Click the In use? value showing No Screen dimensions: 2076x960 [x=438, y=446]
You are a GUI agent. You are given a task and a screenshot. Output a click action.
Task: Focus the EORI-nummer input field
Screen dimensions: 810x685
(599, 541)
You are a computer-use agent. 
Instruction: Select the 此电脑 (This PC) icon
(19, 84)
•••••
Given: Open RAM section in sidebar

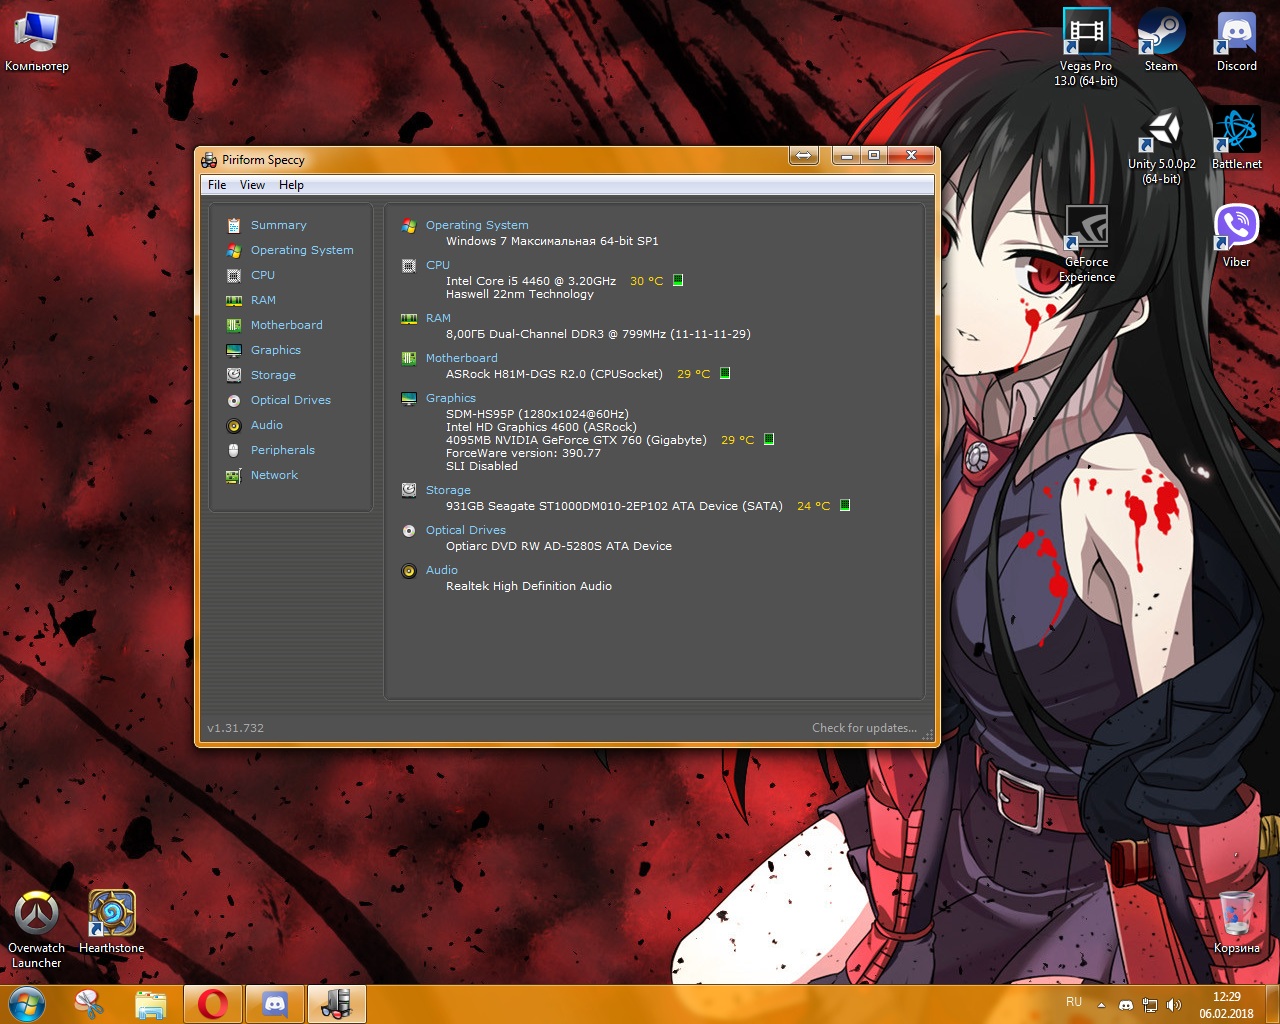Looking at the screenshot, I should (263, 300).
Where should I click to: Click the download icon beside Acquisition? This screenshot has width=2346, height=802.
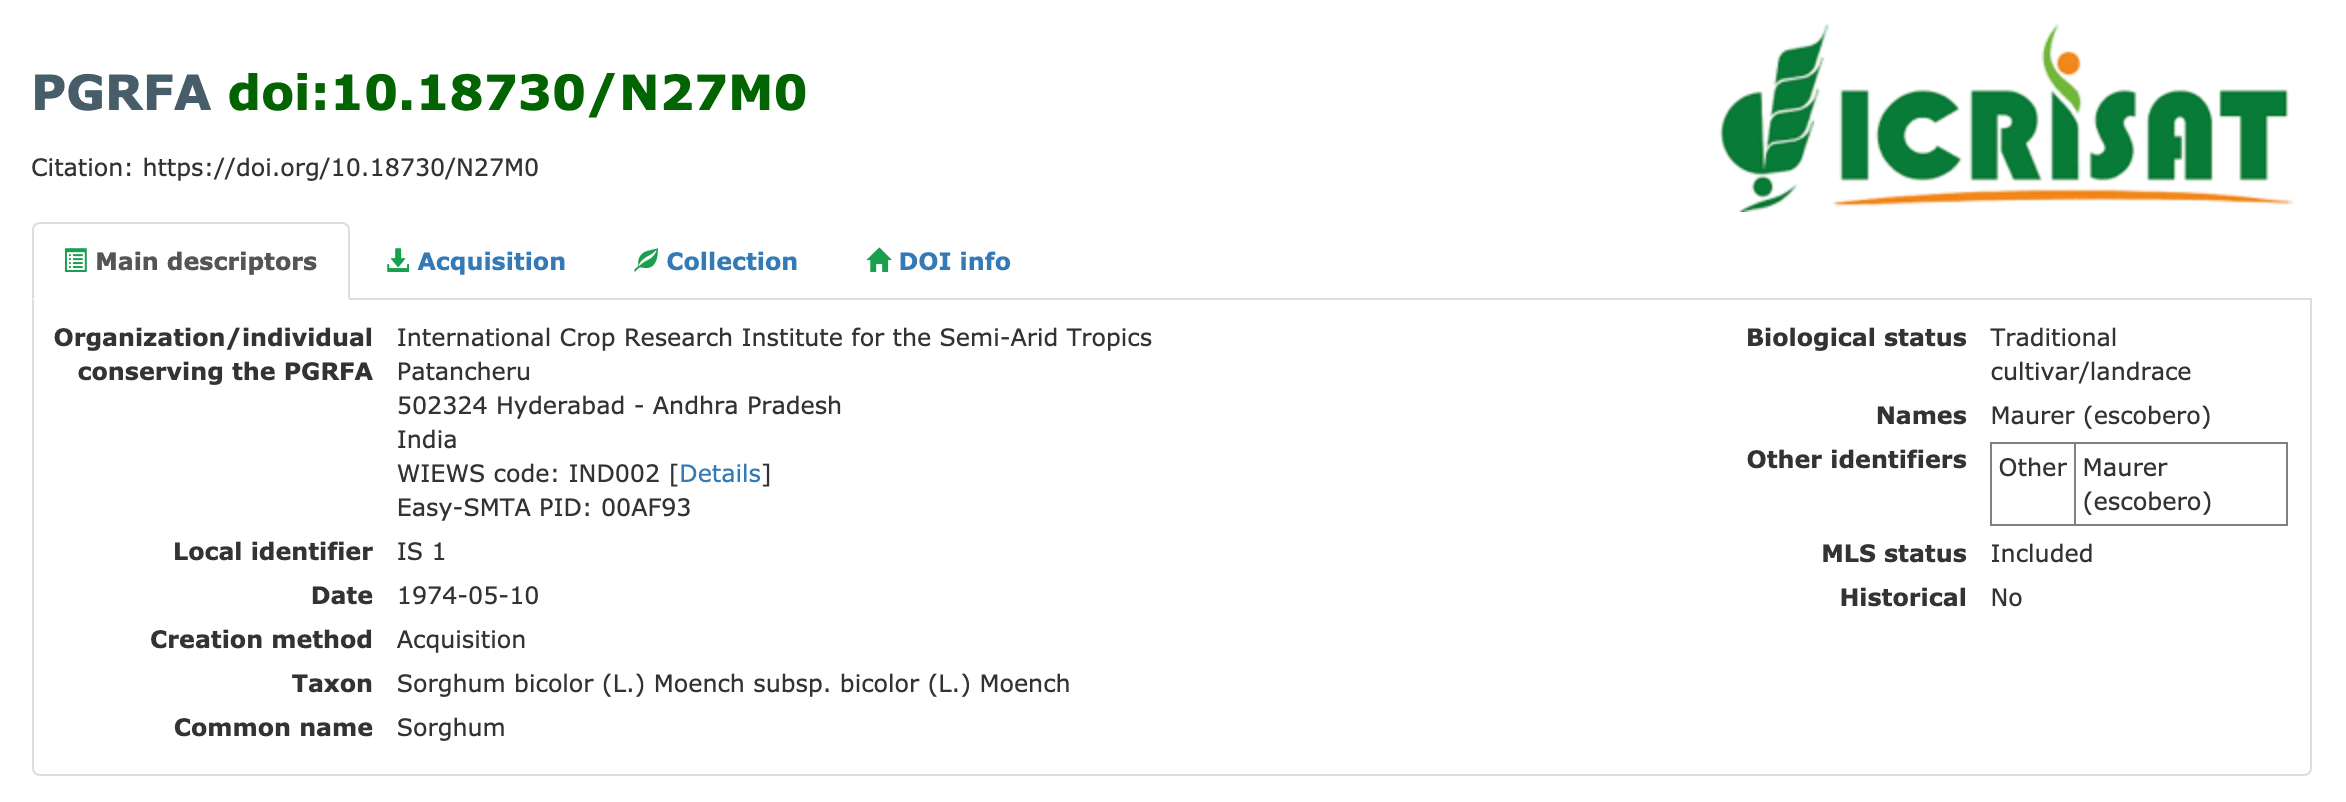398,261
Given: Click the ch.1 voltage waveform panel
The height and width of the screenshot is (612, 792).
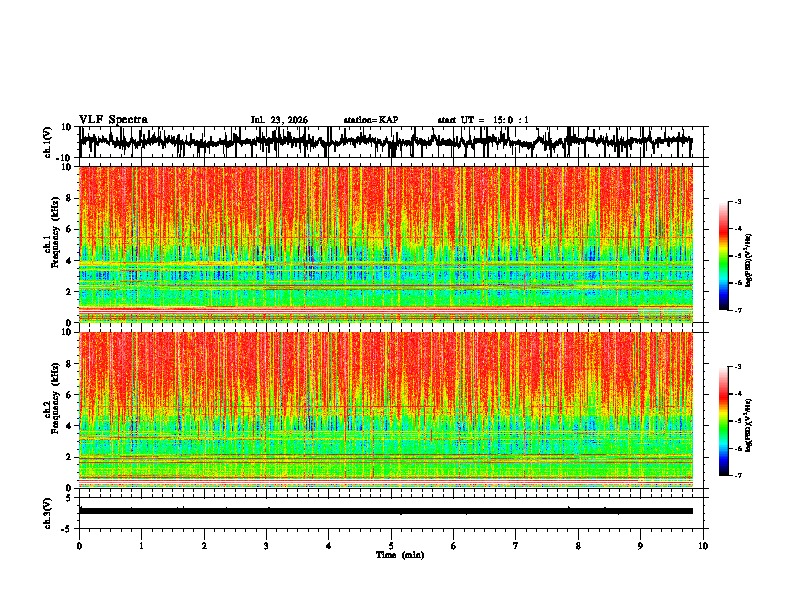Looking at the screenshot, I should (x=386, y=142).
•••••
What you will do
Copy all lines from the listing that contain "agent".

Result of the task
You are a GUI agent. You are given a task and a screenshot. Output a click action.
You are a computer-use agent. 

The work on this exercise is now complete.